Organisé main dans la main avec le Bronks, théâtre jeune public néerlandophone, à Bruxelles, l’événement, qui aura lieu du 9 au 14 novembre, inverse les habitudes et les publics. La montagne magique accueillera les spectacles du Bronks, et le Bronks, ceux de La montagne. Les deux théâtres jouent, disent-ils, aux entremetteurs pour les arts vivants et les publics. Le Kaaitheater et le Marni s’associent à la fête.

« Le Bronks et La montagne ont de plus en plus envie de travailler ensemble. Dans une ville comme Bruxelles, qui regroupe 180 nationalités, les deux langues principales restent le français et le néerlandais. Or, on ne se connaît pas, tout nous divise. On n’a plus la même culture, les mêmes médias, le même enseignement. Chacun a besoin d’affirmer son identité. Mais il y a quelque chose qui nous rassemble malgré tout. Nous avons envie de créer du lien, de nous intéresser à l’interprétation du monde des uns et des autres et de voir à quel point une langue et diverses influences peuvent mener à des visions différentes. Plutôt que de voir l’autre comme un danger, nous le voyons comme une richesse. Nous voulons créer des espaces de rencontres entre les artistes flamands et francophones, entre les différents publics, entre les enseignants, les parents, les enfants et les adolescents », nous dit Cali Kroonen, directrice de La montagne magique, avant d’ajouter que la dernière édition, avant la pandémie, avait drainé pas moins de nonante programmateurs venus des quatre coins de la planète, des scènes nationales comme du secteur de l’éducation culturelle.

Tabous de l’adolescence

Les compagnies flamandes et francophones joueront dans la langue du voisin. De Belgique, de France, des Pays-Bas ou encore d’Angleterre, les artistes développeront des formes artistiques inventives et variées, avec, s’il le faut, les sous-titres adéquats. Du mouvement à la danse en passant par le théâtre visuel, le texte, la petite ou grande forme, chacun y trouvera de quoi se rassasier, quels que soient l’âge ou l’appétit. Une soirée et une journée seront également consacrées au théâtre de l’adolescence et à ses tabous. Que peut-on dire, montrer, raconter au jour d’aujourd’hui et comment faire en sorte que la rencontre ait lieu ?

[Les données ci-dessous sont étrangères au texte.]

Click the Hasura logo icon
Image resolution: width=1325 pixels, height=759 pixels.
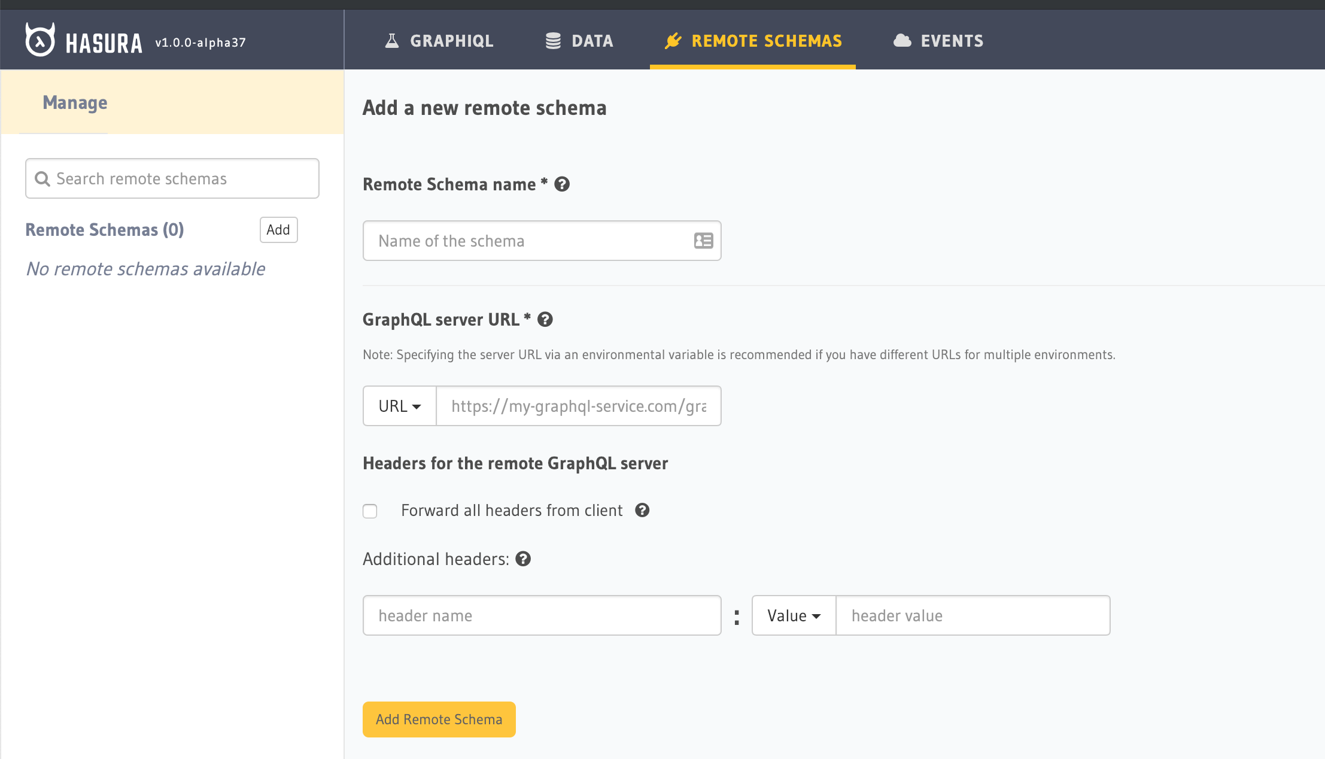pyautogui.click(x=40, y=40)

« On se pose les mêmes questions mais pas de la même façon. Pour les jeunes, la relation entre deux corps, le simple fait de se toucher, peut être vécu comme une intrusion mais ils parlent sans pudeur des sites pornographiques. Un metteur en scène, qui a un théâtre à Düsseldorf, viendra témoigner de son expérience vis-a-vis de l’adolescence. Le soir, on programmera Mike, tout en présence et sobriété, contrairement au provocateur The Happy Few ».

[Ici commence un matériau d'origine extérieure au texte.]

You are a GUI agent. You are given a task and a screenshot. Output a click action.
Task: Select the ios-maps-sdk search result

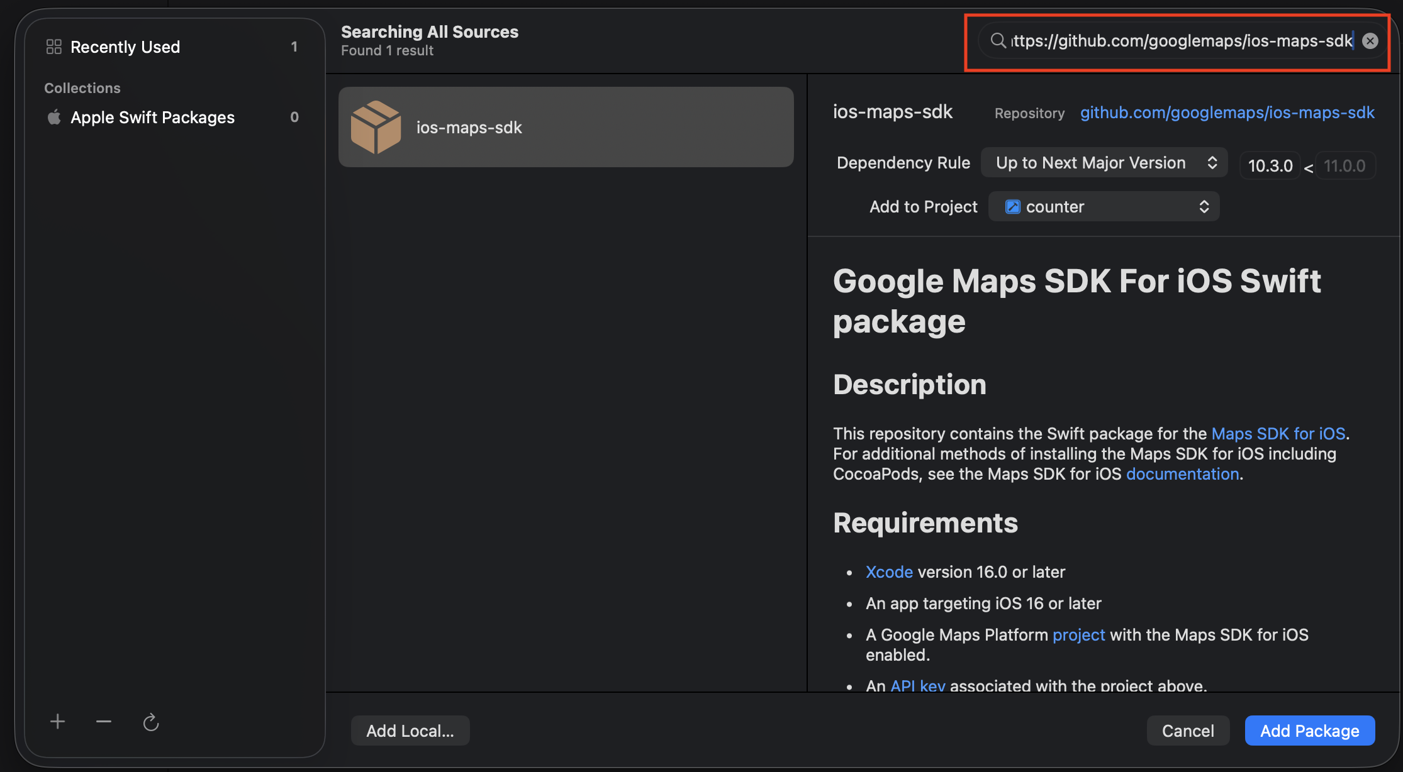(x=565, y=126)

Côté spectacles, notons donc The Happy Few, des fausses nouvelles aux nouvelles fausses, par le Bronks, ou Norman c’est comme Normal, à une lettre près par la Kosmocompany, l’histoire d’un petit garçon qui se rend en robe à l’école et dont tout le monde se moque le long du trajet. Un jour, son père décide de porter une robe, également, une de celles qui tournicotent, virevoltent, donnent envie de s’envoler… Un spectacle, entre autres, avec Antoine Cogniaux, qui questionne la normalité et les codes culturels d’appartenance au genre.

« Import-Export donne l’occasion à notre public de découvrir des formes inhabituelles, entre autres dans le rapport au corps ou au mouvement, qu’ils ne verront pas à d’autres moments. Les Flamands, eux, découvrent par exemple à peine le théâtre d’objet alors qu’il existe chez nous depuis plus de trente ans grâce à Agnès Limbos. »

La force des mots

Autre temps fort de la saison, le festival Paroles au solstice, du 17 novembre au 22 décembre, qui comme son nom l’annonce privilégie le verbe. Une vingt-deuxième édition avec douze propositions. Dont, comme tout au long de la saison (voir notre sélection ci-dessous), quelques pépites des Rencontres théâtre jeune public à Huy, qu’il s’agisse du Grand Voyage de Georges Poisson ou de La Soupe aux cailloux.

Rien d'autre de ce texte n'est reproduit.